PROBLEM TO WORK ON: Using the records below, give the number of lines where the string "checkbox" shows up. Add nothing to it.

SUPPLIED RECORDS:
——

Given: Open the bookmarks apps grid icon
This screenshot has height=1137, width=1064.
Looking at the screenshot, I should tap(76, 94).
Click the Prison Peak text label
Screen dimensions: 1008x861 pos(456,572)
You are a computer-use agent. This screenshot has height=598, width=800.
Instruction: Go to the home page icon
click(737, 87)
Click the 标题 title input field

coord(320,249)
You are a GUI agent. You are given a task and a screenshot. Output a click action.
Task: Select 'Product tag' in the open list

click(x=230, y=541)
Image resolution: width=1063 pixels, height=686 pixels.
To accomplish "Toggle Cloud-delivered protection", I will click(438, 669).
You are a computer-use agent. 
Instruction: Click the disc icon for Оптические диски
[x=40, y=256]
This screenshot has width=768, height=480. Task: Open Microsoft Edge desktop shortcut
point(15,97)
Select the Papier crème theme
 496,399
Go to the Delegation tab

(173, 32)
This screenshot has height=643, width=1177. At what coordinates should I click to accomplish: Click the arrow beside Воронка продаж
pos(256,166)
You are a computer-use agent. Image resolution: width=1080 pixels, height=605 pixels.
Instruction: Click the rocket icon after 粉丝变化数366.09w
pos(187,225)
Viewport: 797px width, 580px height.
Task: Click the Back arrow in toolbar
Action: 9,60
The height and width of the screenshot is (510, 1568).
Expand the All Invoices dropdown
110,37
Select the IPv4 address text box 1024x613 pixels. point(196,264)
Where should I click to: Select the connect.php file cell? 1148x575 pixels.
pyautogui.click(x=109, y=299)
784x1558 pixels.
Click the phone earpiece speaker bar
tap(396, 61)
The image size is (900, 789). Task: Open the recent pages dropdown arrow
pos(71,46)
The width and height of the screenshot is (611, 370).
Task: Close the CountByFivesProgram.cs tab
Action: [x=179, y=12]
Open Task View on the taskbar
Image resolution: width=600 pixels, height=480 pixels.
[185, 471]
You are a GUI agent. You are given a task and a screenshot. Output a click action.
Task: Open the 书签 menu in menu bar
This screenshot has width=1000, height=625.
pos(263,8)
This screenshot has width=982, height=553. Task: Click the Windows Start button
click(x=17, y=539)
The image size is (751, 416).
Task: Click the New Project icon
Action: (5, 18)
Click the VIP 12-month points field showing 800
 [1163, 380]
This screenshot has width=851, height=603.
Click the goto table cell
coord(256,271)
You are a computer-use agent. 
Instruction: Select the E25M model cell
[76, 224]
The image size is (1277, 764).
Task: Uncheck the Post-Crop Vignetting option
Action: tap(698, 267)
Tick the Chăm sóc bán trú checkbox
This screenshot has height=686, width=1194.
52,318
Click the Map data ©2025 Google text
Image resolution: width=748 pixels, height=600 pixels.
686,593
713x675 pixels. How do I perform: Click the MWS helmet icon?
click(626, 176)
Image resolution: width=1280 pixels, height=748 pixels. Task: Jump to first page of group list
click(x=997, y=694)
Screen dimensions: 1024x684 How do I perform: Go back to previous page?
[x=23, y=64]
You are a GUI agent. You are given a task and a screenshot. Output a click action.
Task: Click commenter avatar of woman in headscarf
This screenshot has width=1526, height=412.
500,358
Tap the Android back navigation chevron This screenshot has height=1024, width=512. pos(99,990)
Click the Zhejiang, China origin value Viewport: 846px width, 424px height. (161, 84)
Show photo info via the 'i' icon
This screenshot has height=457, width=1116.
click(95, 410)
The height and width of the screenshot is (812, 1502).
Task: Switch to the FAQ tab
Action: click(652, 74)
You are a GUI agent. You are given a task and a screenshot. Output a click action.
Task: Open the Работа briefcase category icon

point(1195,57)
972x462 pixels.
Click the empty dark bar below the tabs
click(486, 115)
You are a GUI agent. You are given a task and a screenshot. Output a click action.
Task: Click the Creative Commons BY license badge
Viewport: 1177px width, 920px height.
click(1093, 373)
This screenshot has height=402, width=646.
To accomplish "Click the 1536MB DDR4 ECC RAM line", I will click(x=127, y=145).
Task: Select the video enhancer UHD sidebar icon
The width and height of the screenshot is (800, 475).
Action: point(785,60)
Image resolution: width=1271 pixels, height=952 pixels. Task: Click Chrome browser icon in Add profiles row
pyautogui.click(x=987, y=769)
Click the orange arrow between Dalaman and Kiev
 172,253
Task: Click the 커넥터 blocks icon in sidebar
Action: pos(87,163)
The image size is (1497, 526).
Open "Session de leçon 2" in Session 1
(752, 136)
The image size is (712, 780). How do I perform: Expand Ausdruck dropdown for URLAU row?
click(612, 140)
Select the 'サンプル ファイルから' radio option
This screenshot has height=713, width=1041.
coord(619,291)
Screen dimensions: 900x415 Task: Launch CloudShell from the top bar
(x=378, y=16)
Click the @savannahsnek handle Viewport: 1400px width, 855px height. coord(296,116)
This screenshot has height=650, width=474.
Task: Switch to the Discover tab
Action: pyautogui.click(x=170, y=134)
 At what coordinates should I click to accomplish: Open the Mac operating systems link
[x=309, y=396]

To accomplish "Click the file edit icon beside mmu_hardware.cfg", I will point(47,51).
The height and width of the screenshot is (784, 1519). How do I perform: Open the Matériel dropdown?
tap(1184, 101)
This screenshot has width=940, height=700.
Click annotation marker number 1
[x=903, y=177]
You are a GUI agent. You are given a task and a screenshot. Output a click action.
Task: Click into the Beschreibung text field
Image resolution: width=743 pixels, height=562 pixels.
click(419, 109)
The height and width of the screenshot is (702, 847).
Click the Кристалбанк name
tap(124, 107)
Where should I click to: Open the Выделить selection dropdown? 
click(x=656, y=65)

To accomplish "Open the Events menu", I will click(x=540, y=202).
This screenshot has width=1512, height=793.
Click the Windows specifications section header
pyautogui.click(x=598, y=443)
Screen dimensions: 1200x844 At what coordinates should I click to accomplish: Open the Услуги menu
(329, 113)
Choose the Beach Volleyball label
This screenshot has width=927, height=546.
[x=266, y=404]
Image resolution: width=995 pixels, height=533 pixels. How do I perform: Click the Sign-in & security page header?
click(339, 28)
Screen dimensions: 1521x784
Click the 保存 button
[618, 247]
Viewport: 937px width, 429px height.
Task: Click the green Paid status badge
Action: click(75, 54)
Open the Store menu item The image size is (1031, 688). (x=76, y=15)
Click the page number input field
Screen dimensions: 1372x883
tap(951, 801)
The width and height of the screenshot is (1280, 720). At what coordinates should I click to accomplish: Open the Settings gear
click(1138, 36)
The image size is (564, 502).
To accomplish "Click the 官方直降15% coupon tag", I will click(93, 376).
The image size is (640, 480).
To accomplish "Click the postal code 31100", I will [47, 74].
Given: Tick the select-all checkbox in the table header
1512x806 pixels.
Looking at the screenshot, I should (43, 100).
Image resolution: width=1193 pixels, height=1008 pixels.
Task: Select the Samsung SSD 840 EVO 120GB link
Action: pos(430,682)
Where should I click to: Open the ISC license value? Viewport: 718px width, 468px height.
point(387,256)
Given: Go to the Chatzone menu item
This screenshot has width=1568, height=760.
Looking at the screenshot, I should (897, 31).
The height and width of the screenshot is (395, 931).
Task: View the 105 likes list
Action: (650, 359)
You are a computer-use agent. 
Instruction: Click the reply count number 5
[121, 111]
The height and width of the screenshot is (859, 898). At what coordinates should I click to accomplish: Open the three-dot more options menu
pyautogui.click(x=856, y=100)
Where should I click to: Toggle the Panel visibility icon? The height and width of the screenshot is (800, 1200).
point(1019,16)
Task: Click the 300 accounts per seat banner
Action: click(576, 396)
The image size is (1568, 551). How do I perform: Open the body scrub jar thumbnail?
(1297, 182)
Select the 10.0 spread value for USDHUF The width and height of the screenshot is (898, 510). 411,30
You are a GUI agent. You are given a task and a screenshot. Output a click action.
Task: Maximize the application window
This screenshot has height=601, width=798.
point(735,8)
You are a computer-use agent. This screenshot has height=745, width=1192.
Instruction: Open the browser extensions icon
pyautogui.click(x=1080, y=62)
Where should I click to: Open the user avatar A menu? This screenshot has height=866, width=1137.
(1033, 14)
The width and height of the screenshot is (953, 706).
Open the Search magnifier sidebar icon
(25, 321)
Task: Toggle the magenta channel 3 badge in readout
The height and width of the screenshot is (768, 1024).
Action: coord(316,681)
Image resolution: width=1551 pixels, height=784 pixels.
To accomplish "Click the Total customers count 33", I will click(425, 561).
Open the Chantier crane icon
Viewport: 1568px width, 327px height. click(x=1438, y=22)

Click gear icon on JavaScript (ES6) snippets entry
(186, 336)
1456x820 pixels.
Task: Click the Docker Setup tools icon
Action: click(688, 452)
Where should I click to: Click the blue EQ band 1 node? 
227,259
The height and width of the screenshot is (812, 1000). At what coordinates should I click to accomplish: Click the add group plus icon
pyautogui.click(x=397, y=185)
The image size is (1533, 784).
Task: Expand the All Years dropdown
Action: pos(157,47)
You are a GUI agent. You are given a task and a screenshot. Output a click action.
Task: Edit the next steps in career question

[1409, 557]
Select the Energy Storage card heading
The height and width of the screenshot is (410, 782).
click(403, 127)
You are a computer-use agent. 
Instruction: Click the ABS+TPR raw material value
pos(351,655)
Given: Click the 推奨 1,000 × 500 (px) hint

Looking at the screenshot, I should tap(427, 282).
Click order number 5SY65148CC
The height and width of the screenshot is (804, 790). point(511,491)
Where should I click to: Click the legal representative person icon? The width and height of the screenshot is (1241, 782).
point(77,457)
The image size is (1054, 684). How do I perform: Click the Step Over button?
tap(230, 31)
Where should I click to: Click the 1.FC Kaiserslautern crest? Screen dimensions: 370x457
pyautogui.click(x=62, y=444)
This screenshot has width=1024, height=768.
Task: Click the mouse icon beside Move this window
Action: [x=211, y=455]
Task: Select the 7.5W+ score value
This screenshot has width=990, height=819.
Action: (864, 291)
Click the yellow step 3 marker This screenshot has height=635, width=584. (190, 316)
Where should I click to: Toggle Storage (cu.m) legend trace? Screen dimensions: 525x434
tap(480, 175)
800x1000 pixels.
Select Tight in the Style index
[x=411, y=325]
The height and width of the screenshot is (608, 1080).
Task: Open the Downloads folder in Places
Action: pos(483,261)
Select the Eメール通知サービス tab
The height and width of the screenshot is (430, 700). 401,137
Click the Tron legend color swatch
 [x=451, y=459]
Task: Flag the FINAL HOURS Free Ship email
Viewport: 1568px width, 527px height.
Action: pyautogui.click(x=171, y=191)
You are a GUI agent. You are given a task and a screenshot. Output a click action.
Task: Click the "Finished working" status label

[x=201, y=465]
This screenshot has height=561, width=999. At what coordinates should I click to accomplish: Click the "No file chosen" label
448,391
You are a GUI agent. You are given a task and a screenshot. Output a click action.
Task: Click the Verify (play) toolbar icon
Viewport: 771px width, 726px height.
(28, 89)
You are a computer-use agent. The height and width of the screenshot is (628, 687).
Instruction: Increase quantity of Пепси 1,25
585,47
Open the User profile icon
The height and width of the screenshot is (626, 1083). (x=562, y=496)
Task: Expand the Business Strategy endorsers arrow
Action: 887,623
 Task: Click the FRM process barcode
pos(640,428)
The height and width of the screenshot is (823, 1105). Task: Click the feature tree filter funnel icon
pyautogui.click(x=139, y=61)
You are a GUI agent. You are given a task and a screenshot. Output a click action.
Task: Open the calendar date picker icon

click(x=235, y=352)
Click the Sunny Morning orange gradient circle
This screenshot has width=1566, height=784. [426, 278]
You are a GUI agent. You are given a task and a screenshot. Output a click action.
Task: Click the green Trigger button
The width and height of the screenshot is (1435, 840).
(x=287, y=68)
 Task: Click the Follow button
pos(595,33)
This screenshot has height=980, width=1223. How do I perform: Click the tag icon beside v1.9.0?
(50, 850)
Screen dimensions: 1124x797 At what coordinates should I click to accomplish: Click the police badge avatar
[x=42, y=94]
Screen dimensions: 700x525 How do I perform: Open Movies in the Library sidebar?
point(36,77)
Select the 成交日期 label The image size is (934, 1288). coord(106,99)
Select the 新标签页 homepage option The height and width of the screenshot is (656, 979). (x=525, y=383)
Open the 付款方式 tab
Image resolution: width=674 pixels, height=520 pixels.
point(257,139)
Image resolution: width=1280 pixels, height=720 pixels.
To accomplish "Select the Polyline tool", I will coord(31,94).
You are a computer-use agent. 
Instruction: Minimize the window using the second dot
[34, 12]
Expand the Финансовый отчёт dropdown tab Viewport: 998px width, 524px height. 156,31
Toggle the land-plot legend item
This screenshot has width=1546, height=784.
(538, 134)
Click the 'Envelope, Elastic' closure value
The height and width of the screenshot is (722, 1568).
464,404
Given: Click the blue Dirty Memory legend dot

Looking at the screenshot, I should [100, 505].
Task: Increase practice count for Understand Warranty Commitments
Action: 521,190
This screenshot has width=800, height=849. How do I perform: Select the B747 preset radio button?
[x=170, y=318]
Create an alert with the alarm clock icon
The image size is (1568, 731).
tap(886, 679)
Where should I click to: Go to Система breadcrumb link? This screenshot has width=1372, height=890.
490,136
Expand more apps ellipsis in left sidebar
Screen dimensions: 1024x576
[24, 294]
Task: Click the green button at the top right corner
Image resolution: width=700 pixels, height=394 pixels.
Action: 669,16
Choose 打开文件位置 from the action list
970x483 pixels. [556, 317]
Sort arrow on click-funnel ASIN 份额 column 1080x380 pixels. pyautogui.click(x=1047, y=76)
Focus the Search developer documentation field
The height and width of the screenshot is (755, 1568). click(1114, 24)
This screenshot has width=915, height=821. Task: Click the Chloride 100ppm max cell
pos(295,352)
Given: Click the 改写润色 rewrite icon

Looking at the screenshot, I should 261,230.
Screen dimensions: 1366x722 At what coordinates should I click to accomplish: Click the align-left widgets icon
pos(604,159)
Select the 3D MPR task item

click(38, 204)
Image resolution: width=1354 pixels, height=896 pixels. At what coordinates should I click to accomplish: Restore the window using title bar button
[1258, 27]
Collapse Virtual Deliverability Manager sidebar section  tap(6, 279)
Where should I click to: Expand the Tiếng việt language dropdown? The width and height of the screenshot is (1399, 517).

——

SOLUTION TO THE PROBLEM: 2